Did the pilot study keep people from doing drugs or were they not doing drugs to begin with? or did they buy pee?
originally posted by: neutronflux
a reply to: luthier
So, ambulance driver's should not be drug free? How about welders for structural steel or nuclear pipping? Commercial pilots. Its often just part of the job. Like pilots have to pass a physical, have no heart issues or issues with diabetes.
originally posted by: neutronflux
a reply to: luthier
If I was more worried about what drugs I could do, I would have stayed with restaurants. I was more concerned with a good job, providing for a family, and working less the 50 hours a week. Blesses is a child that never sees a parent high or drunk.....
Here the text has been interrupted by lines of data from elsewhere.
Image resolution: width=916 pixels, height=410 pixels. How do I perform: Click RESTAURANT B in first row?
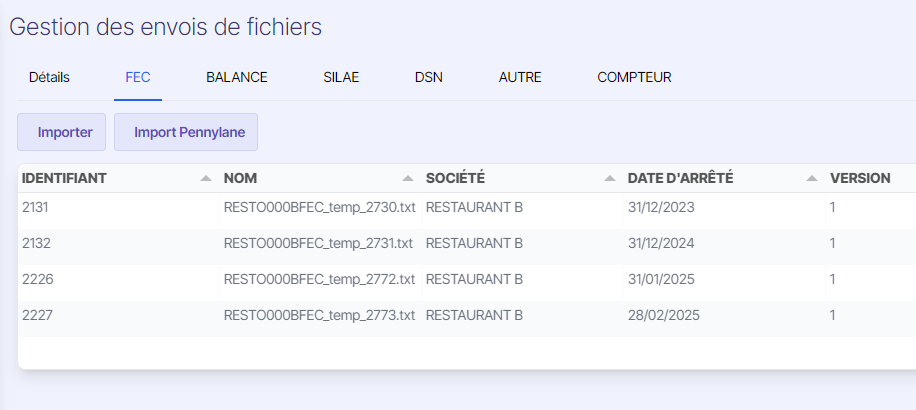[x=474, y=207]
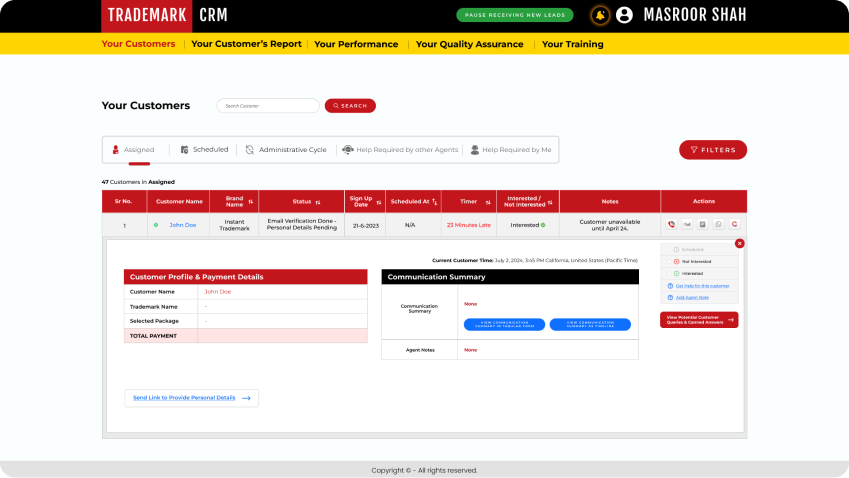Screen dimensions: 849x478
Task: Click the Filters button
Action: pyautogui.click(x=712, y=150)
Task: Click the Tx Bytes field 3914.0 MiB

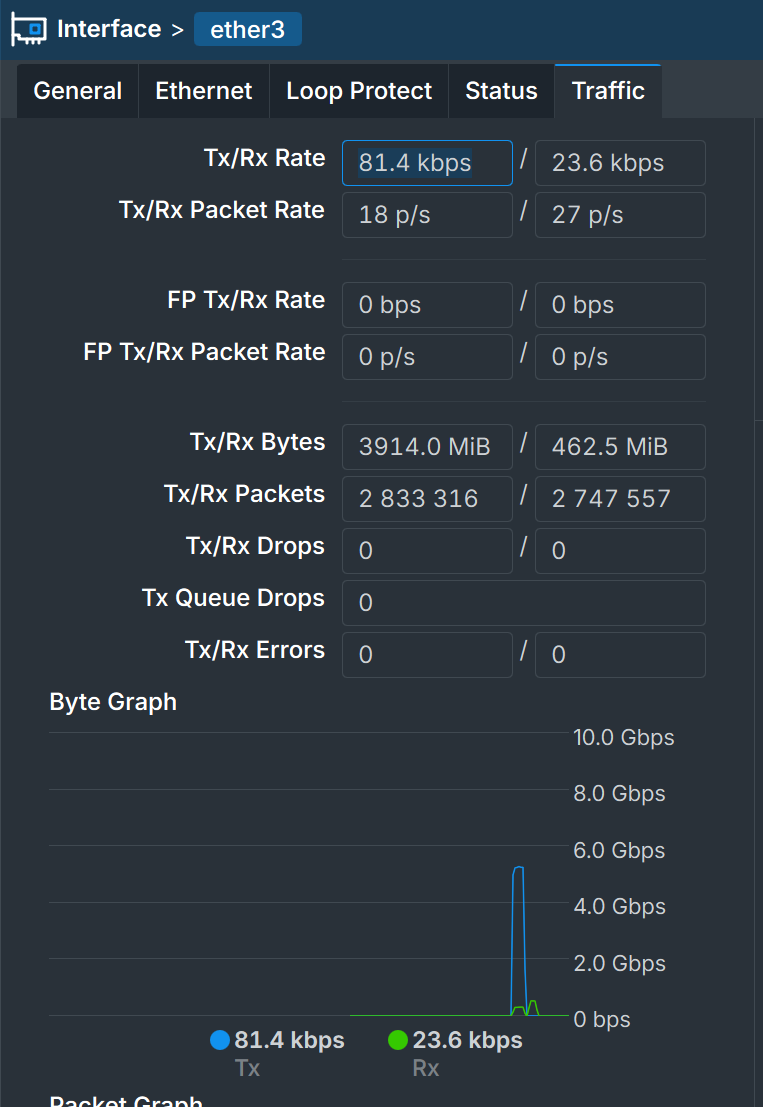Action: 427,447
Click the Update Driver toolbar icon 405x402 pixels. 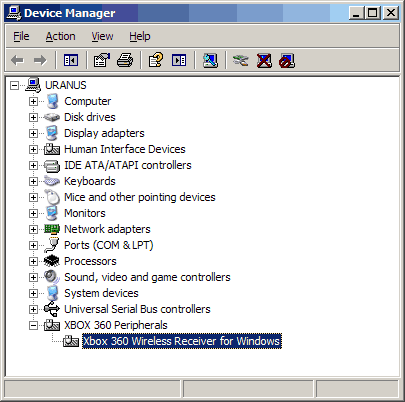[x=240, y=60]

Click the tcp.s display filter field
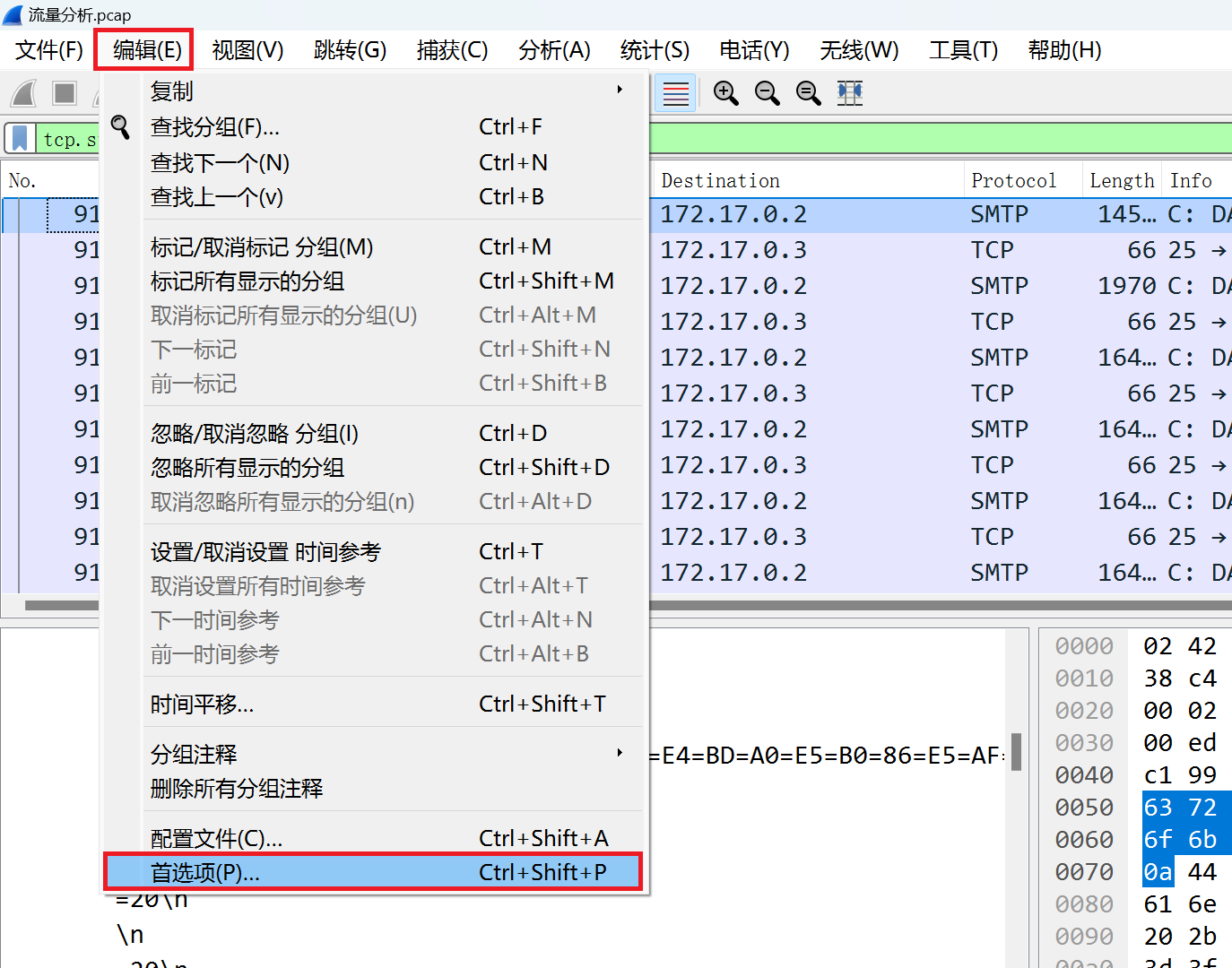(x=70, y=138)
originally posted by: GraffikPleasure
a reply to: Krazysh0t
I have a coworker who by his on doing (got into trouble) has to take a piss test regularly. When he does it they watch him. Hard to fake.
To add to the actual subject as you bring up welfare recipients, I really see no reason other than funding, why we can't test them. Their "job" is to look for a job right? Well in that sense they work for the govt.
That might make sense if testing yielded clear benefits to the companies that deploy it or to society at large. But here’s the most distressing fact about drug testing in the workplace: As was the case 30 years ago, testing has no solid base of evidence, no proof that it succeeds. We don’t know if screening workers for recent drug use makes them more productive, lowers their risk of getting into accidents, or otherwise helps maintain the social order. And what positive effects we do understand—there are indeed a few—seem almost accidental. They may not be worth the time and money and intrusion.
In other words, the drug testing of employees isn’t so much a thoughtful labor policy as a compulsive habit. It’s something that we do because we’ve always done it, and we don’t know how to stop. Testing has become a national addiction, and it may be time to taper off.
I don't really care too much about average people doing drugs, what I do care about is people doing them on the govt dime, our money.